● Supplied entries
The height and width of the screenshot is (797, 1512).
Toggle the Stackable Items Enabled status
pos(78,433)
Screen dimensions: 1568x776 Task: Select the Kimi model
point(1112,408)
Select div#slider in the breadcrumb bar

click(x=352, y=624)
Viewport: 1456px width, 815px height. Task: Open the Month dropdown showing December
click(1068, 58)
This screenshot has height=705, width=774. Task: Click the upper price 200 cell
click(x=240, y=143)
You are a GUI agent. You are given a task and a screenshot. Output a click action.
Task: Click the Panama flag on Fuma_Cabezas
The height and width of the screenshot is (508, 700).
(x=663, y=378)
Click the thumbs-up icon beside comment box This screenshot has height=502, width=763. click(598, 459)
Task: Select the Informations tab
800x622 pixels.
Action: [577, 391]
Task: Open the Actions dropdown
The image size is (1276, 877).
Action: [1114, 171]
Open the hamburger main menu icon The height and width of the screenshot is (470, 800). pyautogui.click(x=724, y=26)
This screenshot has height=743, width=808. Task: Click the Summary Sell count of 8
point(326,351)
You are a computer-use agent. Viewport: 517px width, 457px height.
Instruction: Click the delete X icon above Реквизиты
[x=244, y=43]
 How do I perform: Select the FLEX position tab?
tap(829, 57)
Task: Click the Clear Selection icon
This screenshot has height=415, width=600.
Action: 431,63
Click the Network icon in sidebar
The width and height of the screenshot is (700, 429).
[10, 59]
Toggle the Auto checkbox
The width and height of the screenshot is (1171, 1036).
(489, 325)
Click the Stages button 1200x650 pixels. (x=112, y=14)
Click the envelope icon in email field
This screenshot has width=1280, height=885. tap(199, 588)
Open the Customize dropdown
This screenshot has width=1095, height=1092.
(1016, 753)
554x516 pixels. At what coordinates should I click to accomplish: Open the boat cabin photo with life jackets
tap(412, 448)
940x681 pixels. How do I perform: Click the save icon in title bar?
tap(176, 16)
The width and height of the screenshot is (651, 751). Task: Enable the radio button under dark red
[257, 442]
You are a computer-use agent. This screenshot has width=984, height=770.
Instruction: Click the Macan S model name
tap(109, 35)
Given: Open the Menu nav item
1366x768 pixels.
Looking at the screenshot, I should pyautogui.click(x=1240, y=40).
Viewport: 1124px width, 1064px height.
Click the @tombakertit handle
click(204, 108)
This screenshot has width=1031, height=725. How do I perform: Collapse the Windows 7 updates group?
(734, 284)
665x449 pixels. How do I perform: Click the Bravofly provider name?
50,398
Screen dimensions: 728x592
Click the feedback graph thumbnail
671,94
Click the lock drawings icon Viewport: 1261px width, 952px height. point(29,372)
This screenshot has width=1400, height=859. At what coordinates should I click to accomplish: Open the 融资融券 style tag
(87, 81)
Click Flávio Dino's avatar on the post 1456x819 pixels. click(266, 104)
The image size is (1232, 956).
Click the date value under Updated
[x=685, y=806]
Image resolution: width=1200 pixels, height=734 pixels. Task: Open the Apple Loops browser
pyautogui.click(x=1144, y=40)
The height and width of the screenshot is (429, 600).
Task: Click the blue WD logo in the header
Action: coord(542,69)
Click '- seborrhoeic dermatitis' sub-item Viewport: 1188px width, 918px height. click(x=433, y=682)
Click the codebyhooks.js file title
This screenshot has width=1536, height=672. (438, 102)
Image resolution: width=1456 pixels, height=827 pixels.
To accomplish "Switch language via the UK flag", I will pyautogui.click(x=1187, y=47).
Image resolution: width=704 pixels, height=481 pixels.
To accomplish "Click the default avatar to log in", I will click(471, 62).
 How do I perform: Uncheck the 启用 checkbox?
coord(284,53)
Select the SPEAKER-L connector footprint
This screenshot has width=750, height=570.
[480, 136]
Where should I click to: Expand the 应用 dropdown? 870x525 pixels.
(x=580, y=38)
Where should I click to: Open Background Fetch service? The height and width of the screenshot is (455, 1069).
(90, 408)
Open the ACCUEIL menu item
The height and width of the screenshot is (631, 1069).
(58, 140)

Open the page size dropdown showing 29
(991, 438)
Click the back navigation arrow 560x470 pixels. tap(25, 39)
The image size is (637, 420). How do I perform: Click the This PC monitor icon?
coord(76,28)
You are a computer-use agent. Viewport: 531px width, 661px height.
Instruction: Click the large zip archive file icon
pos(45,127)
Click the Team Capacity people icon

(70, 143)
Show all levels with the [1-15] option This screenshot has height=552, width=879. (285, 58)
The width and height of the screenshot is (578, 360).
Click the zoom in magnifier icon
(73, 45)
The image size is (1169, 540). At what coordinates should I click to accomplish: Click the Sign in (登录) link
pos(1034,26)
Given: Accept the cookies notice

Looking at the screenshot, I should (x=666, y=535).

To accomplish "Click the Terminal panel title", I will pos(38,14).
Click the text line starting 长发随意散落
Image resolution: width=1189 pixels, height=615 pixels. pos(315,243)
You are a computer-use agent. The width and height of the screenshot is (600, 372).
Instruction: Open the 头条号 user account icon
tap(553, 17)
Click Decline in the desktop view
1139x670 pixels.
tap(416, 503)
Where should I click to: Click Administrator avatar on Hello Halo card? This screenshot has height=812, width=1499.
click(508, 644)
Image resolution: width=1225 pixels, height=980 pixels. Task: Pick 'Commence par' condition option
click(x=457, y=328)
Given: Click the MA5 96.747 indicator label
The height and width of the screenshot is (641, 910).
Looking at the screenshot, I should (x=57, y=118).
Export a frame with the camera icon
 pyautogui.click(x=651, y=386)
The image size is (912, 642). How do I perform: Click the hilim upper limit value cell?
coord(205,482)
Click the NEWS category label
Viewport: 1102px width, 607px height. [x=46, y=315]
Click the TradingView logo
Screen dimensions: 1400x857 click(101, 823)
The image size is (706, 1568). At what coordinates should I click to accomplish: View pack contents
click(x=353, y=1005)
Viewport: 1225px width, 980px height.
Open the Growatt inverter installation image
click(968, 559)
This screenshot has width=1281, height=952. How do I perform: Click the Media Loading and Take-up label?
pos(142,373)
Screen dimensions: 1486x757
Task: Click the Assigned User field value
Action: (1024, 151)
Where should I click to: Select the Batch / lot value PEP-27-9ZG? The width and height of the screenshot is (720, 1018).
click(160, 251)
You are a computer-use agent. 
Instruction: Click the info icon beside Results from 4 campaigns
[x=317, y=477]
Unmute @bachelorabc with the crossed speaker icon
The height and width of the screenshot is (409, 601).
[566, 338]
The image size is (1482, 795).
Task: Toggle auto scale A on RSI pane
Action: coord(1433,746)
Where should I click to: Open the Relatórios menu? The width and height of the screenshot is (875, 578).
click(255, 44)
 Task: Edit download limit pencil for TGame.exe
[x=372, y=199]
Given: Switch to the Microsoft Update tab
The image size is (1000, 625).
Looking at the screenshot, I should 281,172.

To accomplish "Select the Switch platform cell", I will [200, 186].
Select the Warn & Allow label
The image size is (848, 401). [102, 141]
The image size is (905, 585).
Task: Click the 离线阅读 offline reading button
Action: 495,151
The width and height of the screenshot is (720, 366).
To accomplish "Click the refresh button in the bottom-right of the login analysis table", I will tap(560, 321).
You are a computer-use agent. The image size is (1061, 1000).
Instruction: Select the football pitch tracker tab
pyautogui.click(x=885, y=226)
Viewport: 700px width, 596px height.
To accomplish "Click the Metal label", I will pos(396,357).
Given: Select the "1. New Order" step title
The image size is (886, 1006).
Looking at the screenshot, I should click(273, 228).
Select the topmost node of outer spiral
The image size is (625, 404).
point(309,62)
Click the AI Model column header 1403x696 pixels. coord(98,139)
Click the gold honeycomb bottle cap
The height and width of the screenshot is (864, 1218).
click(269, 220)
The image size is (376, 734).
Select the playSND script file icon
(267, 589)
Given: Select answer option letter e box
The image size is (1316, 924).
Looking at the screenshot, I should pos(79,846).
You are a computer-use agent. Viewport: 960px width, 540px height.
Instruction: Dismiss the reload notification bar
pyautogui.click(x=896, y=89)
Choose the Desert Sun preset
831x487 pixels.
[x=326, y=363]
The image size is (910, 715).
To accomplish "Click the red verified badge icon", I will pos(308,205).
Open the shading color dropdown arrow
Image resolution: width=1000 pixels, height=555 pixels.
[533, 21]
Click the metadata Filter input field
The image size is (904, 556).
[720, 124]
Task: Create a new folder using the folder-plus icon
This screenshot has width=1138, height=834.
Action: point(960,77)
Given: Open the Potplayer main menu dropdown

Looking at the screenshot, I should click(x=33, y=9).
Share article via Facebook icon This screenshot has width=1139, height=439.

● What to work on
The expected answer holds each line from the listing above where the string "flag" is present.

● Task result
Task: Click the Panama flag on Fuma_Cabezas
To accomplish "Switch language via the UK flag", I will pyautogui.click(x=1187, y=47).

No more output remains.